## Yapılacak iş:
Okuma parçasına göre, Gök Tanrı inancını o sırada öğreten ve taşıyanlar kimlerdi?

## Okuma parçası:
******************************
Bâzı ilim adamları, târihi yazarken, politikacıların emriyle, bâzı şeyleri inkâr ediyorlar, sükûtla
geçiştiriyorlar veya gizliyorlar. Onlar, hakîkati gizlemenin mümkün olmadığını sanki
bilmiyorlar. Onlar, çuvaldan biz çıkar gibi, ansızın ortaya çıkıyorlar. Grekler, hakîkatleri
gizleme yoluna gittiler. Konstantin zamânında Tanrı dînini kabûl ettiler; bunu kimse inkâr
etmiyor. Fakat, bu dîni Türk din-adamlarından aldılar! İşte bu konuda târihçiler nedense
susuyorlar. Gök Tanrı inancını o sırada öğreten ve taşıyan başkalarının bulunmadığını,
bunların sâdece Kıpçaklar olduklarını unutuyorlar!
******************************
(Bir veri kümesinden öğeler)
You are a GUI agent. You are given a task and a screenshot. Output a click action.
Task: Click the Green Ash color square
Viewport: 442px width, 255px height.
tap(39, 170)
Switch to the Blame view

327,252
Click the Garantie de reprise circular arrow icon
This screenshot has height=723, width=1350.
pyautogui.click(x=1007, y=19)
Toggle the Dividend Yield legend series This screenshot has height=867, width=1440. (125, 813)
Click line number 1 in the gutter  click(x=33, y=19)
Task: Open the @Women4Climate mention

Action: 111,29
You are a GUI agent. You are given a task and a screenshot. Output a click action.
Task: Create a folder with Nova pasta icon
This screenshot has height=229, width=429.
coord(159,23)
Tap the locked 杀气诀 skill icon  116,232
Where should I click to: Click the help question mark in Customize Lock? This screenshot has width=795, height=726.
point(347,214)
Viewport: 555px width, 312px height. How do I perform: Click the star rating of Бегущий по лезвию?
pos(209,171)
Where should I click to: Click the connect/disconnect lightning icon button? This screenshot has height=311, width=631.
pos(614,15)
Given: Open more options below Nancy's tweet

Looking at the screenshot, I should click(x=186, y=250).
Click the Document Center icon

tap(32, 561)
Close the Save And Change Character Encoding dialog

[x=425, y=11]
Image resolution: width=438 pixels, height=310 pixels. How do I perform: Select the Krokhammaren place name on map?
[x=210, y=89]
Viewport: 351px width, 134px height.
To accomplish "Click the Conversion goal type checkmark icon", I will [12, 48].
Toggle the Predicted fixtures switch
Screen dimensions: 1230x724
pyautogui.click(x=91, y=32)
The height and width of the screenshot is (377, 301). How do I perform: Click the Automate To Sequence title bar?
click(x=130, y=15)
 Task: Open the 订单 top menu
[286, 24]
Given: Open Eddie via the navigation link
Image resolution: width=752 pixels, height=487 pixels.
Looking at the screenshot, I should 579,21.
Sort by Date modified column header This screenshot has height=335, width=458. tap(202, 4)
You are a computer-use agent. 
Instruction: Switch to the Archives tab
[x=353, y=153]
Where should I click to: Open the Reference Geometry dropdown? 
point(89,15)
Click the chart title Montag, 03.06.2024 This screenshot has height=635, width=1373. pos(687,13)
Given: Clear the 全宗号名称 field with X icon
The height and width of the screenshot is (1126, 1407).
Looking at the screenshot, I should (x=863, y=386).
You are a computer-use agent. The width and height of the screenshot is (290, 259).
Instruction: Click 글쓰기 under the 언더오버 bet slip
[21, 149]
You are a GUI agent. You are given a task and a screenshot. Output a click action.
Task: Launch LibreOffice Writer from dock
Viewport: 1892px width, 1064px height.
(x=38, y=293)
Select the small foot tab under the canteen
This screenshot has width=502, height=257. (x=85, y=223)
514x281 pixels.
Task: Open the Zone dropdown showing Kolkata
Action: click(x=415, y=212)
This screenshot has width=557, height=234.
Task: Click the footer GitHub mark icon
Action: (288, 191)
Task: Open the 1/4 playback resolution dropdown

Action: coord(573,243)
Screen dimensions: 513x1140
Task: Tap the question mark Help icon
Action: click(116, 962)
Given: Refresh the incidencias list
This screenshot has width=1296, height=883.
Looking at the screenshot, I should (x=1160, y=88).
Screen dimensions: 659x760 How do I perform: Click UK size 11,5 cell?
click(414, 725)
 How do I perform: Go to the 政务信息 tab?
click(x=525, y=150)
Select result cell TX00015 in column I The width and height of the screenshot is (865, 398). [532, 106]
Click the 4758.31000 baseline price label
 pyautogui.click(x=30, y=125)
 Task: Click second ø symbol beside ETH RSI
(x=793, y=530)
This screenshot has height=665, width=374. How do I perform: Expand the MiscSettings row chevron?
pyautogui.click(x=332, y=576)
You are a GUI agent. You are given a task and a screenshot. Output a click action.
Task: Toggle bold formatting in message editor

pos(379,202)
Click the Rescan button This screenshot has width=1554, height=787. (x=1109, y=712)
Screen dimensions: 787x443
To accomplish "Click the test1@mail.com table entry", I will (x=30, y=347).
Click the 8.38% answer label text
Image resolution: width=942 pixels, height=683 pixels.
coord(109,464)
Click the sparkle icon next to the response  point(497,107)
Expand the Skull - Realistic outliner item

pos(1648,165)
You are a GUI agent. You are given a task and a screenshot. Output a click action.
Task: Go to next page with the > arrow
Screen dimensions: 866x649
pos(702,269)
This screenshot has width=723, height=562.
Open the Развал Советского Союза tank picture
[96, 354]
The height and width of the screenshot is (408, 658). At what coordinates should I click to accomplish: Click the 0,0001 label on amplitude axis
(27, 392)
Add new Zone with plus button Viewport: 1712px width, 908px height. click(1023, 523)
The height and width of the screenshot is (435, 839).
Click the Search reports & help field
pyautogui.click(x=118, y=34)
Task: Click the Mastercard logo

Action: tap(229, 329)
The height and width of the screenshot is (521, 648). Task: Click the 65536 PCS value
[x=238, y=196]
******************************
## Bu alıştırmanın cevabı:
Yalnızca Kıpçaklar.